*Task statement:*
Rewrite the rows below, changing each "GUI agent" to "screen assistant" and leaving everything else as it is.

*Recorded data:*

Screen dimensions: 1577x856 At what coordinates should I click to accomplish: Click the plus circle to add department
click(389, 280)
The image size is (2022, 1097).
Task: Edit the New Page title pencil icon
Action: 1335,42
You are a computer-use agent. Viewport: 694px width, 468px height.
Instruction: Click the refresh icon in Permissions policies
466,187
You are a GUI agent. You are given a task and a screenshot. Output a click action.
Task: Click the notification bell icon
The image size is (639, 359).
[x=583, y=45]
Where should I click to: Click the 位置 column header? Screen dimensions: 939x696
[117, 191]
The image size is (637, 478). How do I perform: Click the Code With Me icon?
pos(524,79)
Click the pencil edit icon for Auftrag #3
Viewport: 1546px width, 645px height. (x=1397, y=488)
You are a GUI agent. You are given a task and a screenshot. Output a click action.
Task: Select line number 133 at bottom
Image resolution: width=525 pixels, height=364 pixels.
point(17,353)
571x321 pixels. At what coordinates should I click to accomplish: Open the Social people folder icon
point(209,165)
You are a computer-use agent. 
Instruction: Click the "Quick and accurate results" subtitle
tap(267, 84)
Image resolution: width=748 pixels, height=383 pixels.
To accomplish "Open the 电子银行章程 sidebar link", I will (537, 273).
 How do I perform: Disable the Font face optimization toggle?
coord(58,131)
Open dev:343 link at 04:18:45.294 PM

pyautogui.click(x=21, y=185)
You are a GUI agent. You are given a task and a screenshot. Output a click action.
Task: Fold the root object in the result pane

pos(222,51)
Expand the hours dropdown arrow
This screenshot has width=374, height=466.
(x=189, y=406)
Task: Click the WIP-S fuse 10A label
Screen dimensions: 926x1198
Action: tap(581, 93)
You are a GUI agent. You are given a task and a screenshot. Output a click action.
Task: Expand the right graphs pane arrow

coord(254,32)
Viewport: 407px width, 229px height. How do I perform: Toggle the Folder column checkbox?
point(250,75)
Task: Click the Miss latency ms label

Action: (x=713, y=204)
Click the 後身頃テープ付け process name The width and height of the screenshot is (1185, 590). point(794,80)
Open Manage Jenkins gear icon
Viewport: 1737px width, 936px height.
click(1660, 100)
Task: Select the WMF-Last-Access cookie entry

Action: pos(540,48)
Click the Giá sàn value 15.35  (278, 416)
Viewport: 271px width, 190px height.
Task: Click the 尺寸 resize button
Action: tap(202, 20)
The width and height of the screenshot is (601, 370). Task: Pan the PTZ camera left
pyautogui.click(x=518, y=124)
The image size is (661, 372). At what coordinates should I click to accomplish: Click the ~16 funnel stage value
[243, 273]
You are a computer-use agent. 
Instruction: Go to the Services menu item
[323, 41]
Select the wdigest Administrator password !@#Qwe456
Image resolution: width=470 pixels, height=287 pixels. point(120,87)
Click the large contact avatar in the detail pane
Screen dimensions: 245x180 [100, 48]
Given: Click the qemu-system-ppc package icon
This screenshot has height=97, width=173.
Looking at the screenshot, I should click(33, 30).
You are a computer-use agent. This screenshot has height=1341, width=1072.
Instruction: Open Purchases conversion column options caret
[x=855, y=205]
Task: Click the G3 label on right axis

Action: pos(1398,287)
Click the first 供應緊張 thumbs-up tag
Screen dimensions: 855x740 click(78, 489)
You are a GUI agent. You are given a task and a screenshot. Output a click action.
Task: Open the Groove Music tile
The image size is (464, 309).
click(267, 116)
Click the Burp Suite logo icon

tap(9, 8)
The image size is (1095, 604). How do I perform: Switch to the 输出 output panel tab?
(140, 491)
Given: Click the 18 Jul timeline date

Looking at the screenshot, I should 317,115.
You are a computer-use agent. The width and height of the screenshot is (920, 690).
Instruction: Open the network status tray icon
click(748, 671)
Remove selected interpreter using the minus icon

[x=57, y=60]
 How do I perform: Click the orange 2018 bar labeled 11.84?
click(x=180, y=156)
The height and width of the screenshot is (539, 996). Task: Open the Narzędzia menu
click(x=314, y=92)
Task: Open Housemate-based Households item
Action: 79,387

*Expected answer:*
Screen dimensions: 1577x856 At what coordinates should I click to accomplish: Click the plus circle to add department
click(389, 280)
The image size is (2022, 1097).
Task: Edit the New Page title pencil icon
Action: 1335,42
You are a computer-use agent. Viewport: 694px width, 468px height.
Instruction: Click the refresh icon in Permissions policies
466,187
You are a screen assistant. You are given a task and a screenshot. Output a click action.
Task: Click the notification bell icon
The image size is (639, 359).
[x=583, y=45]
Where should I click to: Click the 位置 column header? Screen dimensions: 939x696
[117, 191]
The image size is (637, 478). How do I perform: Click the Code With Me icon?
pos(524,79)
Click the pencil edit icon for Auftrag #3
Viewport: 1546px width, 645px height. (x=1397, y=488)
You are a screen assistant. You are given a task and a screenshot. Output a click action.
Task: Select line number 133 at bottom
Image resolution: width=525 pixels, height=364 pixels.
point(17,353)
571x321 pixels. At what coordinates should I click to accomplish: Open the Social people folder icon
point(209,165)
You are a computer-use agent. 
Instruction: Click the "Quick and accurate results" subtitle
tap(267, 84)
Image resolution: width=748 pixels, height=383 pixels.
To accomplish "Open the 电子银行章程 sidebar link", I will (537, 273).
 How do I perform: Disable the Font face optimization toggle?
coord(58,131)
Open dev:343 link at 04:18:45.294 PM

pyautogui.click(x=21, y=185)
You are a screen assistant. You are given a task and a screenshot. Output a click action.
Task: Fold the root object in the result pane

pos(222,51)
Expand the hours dropdown arrow
This screenshot has width=374, height=466.
(x=189, y=406)
Task: Click the WIP-S fuse 10A label
Screen dimensions: 926x1198
Action: tap(581, 93)
You are a screen assistant. You are given a task and a screenshot. Output a click action.
Task: Expand the right graphs pane arrow

coord(254,32)
Viewport: 407px width, 229px height. How do I perform: Toggle the Folder column checkbox?
point(250,75)
Task: Click the Miss latency ms label

Action: (x=713, y=204)
Click the 後身頃テープ付け process name The width and height of the screenshot is (1185, 590). point(794,80)
Open Manage Jenkins gear icon
Viewport: 1737px width, 936px height.
click(1660, 100)
Task: Select the WMF-Last-Access cookie entry

Action: pos(540,48)
Click the Giá sàn value 15.35  (278, 416)
Viewport: 271px width, 190px height.
Task: Click the 尺寸 resize button
Action: tap(202, 20)
The width and height of the screenshot is (601, 370). Task: Pan the PTZ camera left
pyautogui.click(x=518, y=124)
The image size is (661, 372). At what coordinates should I click to accomplish: Click the ~16 funnel stage value
[243, 273]
You are a computer-use agent. 
Instruction: Go to the Services menu item
[323, 41]
Select the wdigest Administrator password !@#Qwe456
Image resolution: width=470 pixels, height=287 pixels. point(120,87)
Click the large contact avatar in the detail pane
Screen dimensions: 245x180 [100, 48]
Given: Click the qemu-system-ppc package icon
This screenshot has height=97, width=173.
Looking at the screenshot, I should click(33, 30).
You are a computer-use agent. This screenshot has height=1341, width=1072.
Instruction: Open Purchases conversion column options caret
[x=855, y=205]
Task: Click the G3 label on right axis

Action: pos(1398,287)
Click the first 供應緊張 thumbs-up tag
Screen dimensions: 855x740 click(78, 489)
You are a screen assistant. You are given a task and a screenshot. Output a click action.
Task: Open the Groove Music tile
The image size is (464, 309).
click(267, 116)
Click the Burp Suite logo icon

tap(9, 8)
The image size is (1095, 604). How do I perform: Switch to the 输出 output panel tab?
(140, 491)
Given: Click the 18 Jul timeline date

Looking at the screenshot, I should 317,115.
You are a computer-use agent. The width and height of the screenshot is (920, 690).
Instruction: Open the network status tray icon
click(748, 671)
Remove selected interpreter using the minus icon

[x=57, y=60]
 How do I perform: Click the orange 2018 bar labeled 11.84?
click(x=180, y=156)
The height and width of the screenshot is (539, 996). Task: Open the Narzędzia menu
click(x=314, y=92)
Task: Open Housemate-based Households item
Action: 79,387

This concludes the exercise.